ARIMA Model Python Example - Time Series Forecasting
The ability to make predictions based upon historical observations creates a competitive advantage. For example, if an organization has the capacity to better forecast the sales quantities of a product, it will be in a more favourable position to optimize inventory levels. This can result in an increased liquidity of the organizations cash reserves, decrease of working capital and improved customer satisfaction by decreasing the backlog of orders.
In the domain of machine learning, there’s a specific collection of methods and techniques particularly well suited for predicting the value of a dependent variable according to time. In the proceeding article, we’ll cover AutoRegressive Integrated Moving Average (ARIMA).
We refer to a series of data points indexed (or graphed) in time order as a time series. A time series can be broken down into 3 components.

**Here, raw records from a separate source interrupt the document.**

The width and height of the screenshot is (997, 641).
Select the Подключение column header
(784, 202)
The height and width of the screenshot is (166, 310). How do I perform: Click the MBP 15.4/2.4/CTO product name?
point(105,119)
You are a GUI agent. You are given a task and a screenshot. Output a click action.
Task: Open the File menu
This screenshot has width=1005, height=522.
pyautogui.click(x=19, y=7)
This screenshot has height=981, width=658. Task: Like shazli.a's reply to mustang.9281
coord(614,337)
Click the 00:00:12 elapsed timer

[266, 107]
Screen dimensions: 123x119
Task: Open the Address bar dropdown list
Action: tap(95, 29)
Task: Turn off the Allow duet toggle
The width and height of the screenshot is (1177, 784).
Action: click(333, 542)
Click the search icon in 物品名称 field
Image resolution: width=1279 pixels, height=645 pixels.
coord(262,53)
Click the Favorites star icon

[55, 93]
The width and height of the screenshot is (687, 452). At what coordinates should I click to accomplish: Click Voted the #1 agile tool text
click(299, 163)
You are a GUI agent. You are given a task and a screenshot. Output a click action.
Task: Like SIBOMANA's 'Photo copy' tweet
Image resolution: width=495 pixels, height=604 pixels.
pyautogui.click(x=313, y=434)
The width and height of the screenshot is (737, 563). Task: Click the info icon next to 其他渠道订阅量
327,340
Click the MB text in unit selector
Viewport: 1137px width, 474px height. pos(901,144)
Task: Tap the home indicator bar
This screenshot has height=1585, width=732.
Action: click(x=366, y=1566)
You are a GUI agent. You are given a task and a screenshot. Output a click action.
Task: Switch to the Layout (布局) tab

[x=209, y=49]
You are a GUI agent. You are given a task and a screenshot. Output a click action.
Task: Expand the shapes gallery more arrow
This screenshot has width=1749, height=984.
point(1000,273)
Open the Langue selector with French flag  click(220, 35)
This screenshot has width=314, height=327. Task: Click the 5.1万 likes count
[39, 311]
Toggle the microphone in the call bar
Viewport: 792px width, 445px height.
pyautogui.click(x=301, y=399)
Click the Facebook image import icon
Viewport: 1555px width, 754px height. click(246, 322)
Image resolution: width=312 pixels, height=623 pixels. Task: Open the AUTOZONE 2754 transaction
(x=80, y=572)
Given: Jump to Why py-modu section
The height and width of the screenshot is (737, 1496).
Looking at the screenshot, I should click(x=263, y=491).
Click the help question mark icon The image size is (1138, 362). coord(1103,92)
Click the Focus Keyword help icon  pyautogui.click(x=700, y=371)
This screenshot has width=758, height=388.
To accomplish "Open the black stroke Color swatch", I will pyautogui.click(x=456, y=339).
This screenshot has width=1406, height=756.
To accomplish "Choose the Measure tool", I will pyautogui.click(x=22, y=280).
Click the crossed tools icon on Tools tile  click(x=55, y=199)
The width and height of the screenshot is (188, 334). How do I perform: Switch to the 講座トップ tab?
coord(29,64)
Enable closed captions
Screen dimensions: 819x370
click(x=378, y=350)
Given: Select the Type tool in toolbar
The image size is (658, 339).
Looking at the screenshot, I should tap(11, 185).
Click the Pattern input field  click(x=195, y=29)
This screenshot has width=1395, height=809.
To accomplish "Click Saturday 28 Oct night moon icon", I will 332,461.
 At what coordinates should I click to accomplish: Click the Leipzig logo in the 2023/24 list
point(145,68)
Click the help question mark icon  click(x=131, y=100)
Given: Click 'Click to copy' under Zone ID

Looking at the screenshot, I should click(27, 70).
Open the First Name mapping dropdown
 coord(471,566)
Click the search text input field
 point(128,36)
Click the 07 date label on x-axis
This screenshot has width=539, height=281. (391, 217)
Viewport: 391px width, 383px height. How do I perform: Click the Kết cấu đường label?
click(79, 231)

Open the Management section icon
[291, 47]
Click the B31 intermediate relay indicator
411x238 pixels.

- Trend: Upward & downward movement of the data with time over a large period of time (i.e. house appreciation)
- Seasonality: Seasonal variance (i.e. an increase in demand for ice cream during summer)
- Noise: Spikes & troughs at random intervals
Before applying any statistical model on a time series, we want to ensure it’s stationary.
If a time series is stationary and has a particular behaviour over a given time interval, then it is safe to assume that it will have same behaviour at some later point in time. Most statistical modelling methods assume or require the time series to be stationary.
Code
The statsmodels library provides a suite of functions for working with time series data.
import numpy as np
import pandas as pd
from matplotlib import pyplot as plt
from statsmodels.tsa.stattools import adfuller
from statsmodels.tsa.seasonal import seasonal_decompose
from statsmodels.tsa.arima_model import ARIMA
from pandas.plotting import register_matplotlib_converters
register_matplotlib_converters()We’ll be working with a dataset that contains the number of airplane passengers on a given day.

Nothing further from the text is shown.